(WRITTEN TASK 1)
In the Garrett Birkhoff biography, rewrite the passage from "Birkhoff held no" to "teaching at Harvard." with "Ph.D." changed to "doctorate".
(WRITTEN TASK 2)
According to the Garrett Birkhoff biography, what textbook did Birkhoff and Mac Lane publish in 1941?

(DOCUMENT EXTRACT)
*-*-*
- Born: January 19, 1911 Princeton, New Jersey, US
- Died: November 22, 1996 (aged 85) Water Mill, New York, US
- Education: Cambridge University Harvard University
- Known for: Lattice theory; Quantum logic;
- Awards: National Academy of Sciences; American Academy of Arts and Sciences; George David Birkhoff Prize (1978);
- Scientific career
- Fields: Mathematics
- Workplaces: Harvard University
- Academic advisors: Ralph H. Fowler; Philip Hall;
- Doctoral students: Richard Arens; Jerry L. Bona; Thomas Caywood; Chandler Davis; George Fix; Emmett Keeler; Uta Merzbach; George Mostow; Peter J. Olver; R. Tyrrell Rockafellar; Henry C. Wente; Philip M. Whitman; David M. Young, Jr.; Vern Poythress;
- Other notable students: Richard S. Varga

= Garrett Birkhoff =

American mathematician (1911–1996)

Garrett Birkhoff (January 19, 1911 – November 22, 1996) was an American mathematician. He is best known for his work in lattice theory and universal algebra.

== Life ==
The son of the mathematician George David Birkhoff, Garrett was born in Princeton, New Jersey. He began the Harvard University's BA course in 1928 after less than seven years of prior formal education. Upon completing his Harvard BA in 1932, he went to Cambridge University to study mathematical physics but switched to studying abstract algebra under Philip Hall. While visiting the Ludwig-Maximilians-Universität München, he met Constantin Carathéodory who pointed him towards two important texts, Van der Waerden on abstract algebra and Speiser on group theory.

Birkhoff held no Ph.D., a qualification British higher education did not emphasize at that time, and did not obtain an M.A. Nevertheless, after being a member of Harvard's Society of Fellows, 1933-36, he spent the rest of his career teaching at Harvard.

During the 1930s, Birkhoff, along with his Harvard colleagues Marshall Stone and Saunders Mac Lane, substantially advanced American teaching and research in abstract algebra. In 1941, he and Mac Lane published A Survey of Modern Algebra, the second undergraduate textbook in English on the subject (Cyrus Colton MacDuffee's An Introduction to Abstract Algebra was published in 1940). Mac Lane and Birkhoff's Algebra (1967) is a more advanced text on abstract algebra. A number of papers he wrote in the 1930s, culminating in his monograph, Lattice Theory (1940; the third edition remains in print), turned lattice theory into a major branch of abstract algebra. His 1935 paper, "On the Structure of Abstract Algebras" founded a new branch of mathematics, universal algebra. Birkhoff's approach to this development of universal algebra and lattice theory acknowledged prior ideas of Charles Sanders Peirce, Ernst Schröder, and Alfred North Whitehead; in fact, Whitehead had written an 1898 monograph entitled Universal Algebra.
*-*-*
(STORED ROWS)
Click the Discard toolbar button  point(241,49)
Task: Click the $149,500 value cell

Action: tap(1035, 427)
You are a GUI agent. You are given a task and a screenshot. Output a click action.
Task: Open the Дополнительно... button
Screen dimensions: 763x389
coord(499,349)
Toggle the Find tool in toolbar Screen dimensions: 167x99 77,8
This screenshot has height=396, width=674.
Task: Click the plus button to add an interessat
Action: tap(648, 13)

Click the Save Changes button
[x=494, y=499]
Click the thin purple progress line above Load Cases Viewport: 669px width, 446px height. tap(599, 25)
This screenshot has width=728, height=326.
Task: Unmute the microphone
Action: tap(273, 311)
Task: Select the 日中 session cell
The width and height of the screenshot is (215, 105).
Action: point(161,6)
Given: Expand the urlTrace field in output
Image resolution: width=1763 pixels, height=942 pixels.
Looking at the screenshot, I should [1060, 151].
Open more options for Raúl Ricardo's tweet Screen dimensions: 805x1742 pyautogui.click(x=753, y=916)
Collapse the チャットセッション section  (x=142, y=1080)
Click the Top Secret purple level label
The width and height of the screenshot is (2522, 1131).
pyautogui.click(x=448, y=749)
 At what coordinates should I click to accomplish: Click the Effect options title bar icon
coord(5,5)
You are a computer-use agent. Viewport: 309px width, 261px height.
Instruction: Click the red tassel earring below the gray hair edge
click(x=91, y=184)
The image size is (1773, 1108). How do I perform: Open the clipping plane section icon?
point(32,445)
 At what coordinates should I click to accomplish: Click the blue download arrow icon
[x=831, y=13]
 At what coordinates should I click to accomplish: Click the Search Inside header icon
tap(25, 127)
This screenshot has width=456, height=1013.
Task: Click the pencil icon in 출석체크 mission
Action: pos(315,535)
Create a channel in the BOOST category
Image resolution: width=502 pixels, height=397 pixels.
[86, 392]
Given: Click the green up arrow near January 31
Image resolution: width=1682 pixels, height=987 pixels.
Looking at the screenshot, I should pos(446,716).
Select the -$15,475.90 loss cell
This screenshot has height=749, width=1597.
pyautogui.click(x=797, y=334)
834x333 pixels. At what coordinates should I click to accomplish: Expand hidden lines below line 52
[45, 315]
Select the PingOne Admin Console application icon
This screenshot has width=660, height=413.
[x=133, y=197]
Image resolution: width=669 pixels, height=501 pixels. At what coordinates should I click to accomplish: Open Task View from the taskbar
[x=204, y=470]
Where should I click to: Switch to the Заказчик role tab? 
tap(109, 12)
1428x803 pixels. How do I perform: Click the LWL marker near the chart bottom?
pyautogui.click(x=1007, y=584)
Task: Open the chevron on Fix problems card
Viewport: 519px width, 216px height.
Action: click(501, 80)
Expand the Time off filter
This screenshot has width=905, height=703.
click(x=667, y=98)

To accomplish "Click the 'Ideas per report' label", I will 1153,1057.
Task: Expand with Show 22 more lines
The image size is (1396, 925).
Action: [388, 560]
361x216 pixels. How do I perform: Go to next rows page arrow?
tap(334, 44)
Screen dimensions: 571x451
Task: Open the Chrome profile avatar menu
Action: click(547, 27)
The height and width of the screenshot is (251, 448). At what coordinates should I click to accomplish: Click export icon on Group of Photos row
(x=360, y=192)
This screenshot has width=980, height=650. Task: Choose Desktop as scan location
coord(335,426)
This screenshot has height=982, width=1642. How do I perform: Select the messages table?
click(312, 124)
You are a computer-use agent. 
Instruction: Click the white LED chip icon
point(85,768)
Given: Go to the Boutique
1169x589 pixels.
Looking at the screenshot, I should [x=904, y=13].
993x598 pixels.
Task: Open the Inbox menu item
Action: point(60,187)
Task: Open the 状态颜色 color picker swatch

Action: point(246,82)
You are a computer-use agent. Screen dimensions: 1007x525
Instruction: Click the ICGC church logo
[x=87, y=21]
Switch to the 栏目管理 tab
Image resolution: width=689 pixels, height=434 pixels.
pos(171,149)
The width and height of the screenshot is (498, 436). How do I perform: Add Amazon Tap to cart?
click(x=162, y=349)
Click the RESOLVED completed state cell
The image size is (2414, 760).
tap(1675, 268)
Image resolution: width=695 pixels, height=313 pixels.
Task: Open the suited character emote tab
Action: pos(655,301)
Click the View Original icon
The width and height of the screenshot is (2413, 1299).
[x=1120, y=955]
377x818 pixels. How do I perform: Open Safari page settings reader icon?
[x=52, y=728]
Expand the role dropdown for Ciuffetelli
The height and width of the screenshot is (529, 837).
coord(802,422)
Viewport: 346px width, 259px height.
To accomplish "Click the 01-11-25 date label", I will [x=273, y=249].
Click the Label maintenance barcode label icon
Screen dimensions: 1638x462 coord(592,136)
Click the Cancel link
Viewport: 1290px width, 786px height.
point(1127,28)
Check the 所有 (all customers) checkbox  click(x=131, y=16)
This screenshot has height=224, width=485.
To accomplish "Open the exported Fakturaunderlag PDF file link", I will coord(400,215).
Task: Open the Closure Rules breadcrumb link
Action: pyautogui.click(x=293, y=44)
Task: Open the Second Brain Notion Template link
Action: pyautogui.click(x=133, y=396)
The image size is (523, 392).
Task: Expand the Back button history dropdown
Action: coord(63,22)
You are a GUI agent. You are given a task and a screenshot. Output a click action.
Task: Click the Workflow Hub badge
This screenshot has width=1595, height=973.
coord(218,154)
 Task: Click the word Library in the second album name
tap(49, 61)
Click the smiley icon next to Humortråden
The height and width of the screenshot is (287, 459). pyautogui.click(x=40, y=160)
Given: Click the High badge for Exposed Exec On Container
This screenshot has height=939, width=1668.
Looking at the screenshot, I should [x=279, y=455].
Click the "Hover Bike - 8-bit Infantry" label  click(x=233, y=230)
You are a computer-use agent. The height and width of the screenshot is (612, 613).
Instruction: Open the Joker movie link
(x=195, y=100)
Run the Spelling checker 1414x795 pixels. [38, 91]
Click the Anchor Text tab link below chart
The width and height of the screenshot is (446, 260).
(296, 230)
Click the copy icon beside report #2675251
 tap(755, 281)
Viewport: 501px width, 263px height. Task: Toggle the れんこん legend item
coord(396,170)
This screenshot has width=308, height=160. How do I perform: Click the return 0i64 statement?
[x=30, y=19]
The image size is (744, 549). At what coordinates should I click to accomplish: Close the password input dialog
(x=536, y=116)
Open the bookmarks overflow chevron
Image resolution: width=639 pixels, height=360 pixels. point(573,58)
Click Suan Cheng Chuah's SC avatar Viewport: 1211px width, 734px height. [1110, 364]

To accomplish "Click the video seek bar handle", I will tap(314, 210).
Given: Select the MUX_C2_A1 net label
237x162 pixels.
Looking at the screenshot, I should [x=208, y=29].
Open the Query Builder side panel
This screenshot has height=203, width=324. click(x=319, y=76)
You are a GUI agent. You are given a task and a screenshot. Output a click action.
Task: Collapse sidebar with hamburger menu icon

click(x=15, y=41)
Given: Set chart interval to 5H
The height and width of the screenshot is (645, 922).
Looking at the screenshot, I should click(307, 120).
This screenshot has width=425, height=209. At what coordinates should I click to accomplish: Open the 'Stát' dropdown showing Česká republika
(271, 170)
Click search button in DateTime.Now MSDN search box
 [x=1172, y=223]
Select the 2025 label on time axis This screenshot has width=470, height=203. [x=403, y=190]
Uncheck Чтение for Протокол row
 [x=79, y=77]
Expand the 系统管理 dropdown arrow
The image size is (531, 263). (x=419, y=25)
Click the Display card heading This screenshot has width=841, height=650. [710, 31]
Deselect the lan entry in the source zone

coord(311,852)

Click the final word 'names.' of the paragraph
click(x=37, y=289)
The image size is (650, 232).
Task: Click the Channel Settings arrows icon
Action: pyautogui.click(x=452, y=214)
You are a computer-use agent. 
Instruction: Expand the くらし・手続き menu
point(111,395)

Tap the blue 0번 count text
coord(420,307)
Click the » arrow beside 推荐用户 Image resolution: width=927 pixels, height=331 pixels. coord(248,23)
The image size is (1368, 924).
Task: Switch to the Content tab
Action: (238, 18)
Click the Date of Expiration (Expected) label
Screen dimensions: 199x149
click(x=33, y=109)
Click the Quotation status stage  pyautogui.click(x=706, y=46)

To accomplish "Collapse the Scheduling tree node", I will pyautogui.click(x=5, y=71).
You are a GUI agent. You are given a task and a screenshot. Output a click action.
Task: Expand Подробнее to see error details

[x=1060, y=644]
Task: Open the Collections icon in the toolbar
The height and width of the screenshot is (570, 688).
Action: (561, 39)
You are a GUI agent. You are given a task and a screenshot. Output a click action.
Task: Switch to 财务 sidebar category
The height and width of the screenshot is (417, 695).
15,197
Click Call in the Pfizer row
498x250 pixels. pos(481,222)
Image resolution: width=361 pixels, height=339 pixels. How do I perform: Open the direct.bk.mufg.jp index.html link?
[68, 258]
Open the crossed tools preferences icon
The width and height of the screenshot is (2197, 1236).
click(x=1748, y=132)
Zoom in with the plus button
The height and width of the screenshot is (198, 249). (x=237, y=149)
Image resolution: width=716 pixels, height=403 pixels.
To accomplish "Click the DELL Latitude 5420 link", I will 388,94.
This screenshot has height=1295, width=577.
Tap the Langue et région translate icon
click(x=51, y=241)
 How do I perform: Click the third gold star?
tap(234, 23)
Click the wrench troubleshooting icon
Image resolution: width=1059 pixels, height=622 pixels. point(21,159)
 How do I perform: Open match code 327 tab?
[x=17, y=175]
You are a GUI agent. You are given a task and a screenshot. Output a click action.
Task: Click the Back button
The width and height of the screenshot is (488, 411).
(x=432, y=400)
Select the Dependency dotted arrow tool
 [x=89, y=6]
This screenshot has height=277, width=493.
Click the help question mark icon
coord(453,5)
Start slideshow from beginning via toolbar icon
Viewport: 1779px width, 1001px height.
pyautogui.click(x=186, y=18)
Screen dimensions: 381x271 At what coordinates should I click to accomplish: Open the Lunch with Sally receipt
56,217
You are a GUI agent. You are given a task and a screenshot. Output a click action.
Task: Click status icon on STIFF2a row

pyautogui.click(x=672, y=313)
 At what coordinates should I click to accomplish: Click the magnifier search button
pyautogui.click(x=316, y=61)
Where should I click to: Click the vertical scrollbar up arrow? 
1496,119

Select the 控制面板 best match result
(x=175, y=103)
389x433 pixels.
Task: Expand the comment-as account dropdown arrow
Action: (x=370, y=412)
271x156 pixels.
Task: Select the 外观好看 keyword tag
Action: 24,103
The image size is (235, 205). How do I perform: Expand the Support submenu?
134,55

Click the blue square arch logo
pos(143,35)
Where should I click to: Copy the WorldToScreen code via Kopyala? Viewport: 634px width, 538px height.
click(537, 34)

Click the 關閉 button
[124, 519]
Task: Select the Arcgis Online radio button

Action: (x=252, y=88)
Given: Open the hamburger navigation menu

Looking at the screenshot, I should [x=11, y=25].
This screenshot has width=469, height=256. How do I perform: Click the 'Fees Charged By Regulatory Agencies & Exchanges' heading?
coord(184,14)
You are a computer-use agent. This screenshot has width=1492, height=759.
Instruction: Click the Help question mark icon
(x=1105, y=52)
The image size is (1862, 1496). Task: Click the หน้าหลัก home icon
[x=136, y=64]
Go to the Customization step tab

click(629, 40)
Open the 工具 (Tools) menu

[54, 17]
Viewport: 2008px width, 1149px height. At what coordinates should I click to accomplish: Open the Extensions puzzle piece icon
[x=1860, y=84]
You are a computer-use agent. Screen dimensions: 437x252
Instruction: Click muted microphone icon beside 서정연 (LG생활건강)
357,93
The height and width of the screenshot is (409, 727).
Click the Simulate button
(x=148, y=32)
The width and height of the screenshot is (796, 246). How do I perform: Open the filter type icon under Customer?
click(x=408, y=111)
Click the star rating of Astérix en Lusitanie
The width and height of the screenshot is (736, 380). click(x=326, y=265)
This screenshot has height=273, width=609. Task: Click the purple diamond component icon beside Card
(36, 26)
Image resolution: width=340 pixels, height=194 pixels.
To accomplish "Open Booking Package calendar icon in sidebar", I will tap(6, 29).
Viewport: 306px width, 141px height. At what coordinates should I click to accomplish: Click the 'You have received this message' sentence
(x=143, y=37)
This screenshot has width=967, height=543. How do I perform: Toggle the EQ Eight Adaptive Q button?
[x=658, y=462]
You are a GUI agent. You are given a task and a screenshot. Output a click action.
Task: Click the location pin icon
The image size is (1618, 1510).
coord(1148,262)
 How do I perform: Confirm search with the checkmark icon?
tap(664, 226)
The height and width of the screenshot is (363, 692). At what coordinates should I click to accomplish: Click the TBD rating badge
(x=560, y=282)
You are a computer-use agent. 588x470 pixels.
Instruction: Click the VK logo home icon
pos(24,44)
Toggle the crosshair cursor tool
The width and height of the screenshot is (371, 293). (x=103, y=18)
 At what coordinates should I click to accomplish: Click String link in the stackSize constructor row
*-*-*
(OUTPUT 1)
Birkhoff held no doctorate, a qualification British higher education did not emphasize at that time, and did not obtain an M.A. Nevertheless, after being a member of Harvard's Society of Fellows, 1933-36, he spent the rest of his career teaching at Harvard.

(OUTPUT 2)
A Survey of Modern Algebra